Al Seminario di Arezzo, Tremonti ha definito il Pdl una «monarchia anarchica». Io penso che dobbiamo tutti impegnarci per trasformarlo in una «democrazia decidente», che faccia convivere la leadership carismatica di Berlusconi con un’organizzazione di iscritti radicata sul territorio e aperta al contributo vivificante degli elettori. Dobbiamo superare il metodo delle quote e la logica degli «ex» (70% ex Fi, 30% ex An); dobbiamo rinnovare il ceto dirigente dal basso sulla base non delle vecchie appartenenze, ma delle capacità e del rapporto con gli elettori; dobbiamo fare i congressi sul territorio; istituire luoghi certi di incontro e dibattito; dialogare con gli elettori utilizzando creativamente le nuove tecnologie della comunicazione. Solo discutendo tra noi a viso aperto, decidendo con metodo democratico e rispettando con lealtà le decisioni della maggioranza, sapremo valorizzare il contributo di tutti. Siamo un partito giovane, ma non possiamo perdere tempo.
Dobbiamo lavorare a fondo sull’identità, sul patrimonio di valori da proporre agli italiani: la libertà dell’individuo e dell’impresa, la promozione della vita e della famiglia, la solidarietà sociale, l’unità della patria nella cornice europea. Da questi valori debbono discendere i programmi: la riduzione della pressione fiscale e della spesa pubblica, per aumentare la libertà e ridurre l’invadenza del «pubblico»; lo sviluppo del sistema produttivo e dell’occupazione; l’efficienza del welfare e della Pa; l’impulso alla formazione e all’innovazione; il federalismo come forma della nuova unità nazionale del terzo millennio. Ci sono poi le riforme istituzionali, a cominciare dal consolidamento del bipolarismo, che significa riconoscere la sovranità del popolo che deve poter scegliere il governo. E poi la divisione dei poteri, che rende indispensabile il riequilibrio tra politica e magistratura.
La bussola dei valori ci deve orientare anche nei rapporti con gli altri partiti. Nell’alleanza con la Lega, a cui riconosciamo lealtà e radicamento sul territorio, dobbiamo affermare i nostri valori liberali e unitari per evitare il rischio, per esempio, che il giusto rigore nella politica immigratoria assuma talora inaccettabili venature xenofobe, o che il giusto entusiasmo per il federalismo nasconda in taluni pulsioni secessioniste. Dobbiamo cercare il confronto con l'Udc, che fa parte con noi del Partito popolare europeo, ma non fino al punto di annacquare il bipolarismo, assecondando la vecchia «politica dei due forni». Il Pd va infine sfidato sul terreno delle riforme, per far capire agli italiani chi ha le proposte migliori, più serie e coerenti, per guidare l’Italia nel futuro.

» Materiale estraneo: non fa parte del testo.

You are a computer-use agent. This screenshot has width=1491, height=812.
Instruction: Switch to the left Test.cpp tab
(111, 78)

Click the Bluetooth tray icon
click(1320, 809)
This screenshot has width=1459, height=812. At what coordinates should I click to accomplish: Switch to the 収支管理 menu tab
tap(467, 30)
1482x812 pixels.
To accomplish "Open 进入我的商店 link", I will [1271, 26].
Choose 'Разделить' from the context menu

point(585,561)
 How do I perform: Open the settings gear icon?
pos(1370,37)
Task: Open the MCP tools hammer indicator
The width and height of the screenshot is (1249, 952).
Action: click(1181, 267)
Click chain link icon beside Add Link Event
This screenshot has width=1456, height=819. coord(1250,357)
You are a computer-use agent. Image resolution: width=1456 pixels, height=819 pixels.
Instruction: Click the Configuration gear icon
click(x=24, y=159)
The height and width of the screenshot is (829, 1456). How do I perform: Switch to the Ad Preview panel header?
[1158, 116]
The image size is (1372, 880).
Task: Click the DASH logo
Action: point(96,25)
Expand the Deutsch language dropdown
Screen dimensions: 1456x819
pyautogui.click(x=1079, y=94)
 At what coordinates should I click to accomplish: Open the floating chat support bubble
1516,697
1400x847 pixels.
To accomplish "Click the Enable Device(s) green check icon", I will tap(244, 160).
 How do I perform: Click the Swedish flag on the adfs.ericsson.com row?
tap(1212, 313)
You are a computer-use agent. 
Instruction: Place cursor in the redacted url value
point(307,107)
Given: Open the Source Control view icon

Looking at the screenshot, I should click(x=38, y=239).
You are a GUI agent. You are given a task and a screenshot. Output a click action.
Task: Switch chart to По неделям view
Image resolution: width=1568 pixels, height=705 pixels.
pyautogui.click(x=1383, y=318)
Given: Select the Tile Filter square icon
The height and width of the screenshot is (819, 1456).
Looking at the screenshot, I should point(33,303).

Le elezioni regionali sono l’occasione per avviare questo confronto. Chiediamo ai nostri candidati presidenti di assumere impegni precisi su sanità, ambiente, energia, piano casa, infrastrutture, tributi regionali. Sono i temi che interessano i cittadini. Non le polemiche sulla scelta dei candidati, ma il fatto che i futuri presidenti e consiglieri Pdl siano modello di impegno e coerenza e sappiano fare le scelte giuste per le loro regioni e per l’Italia.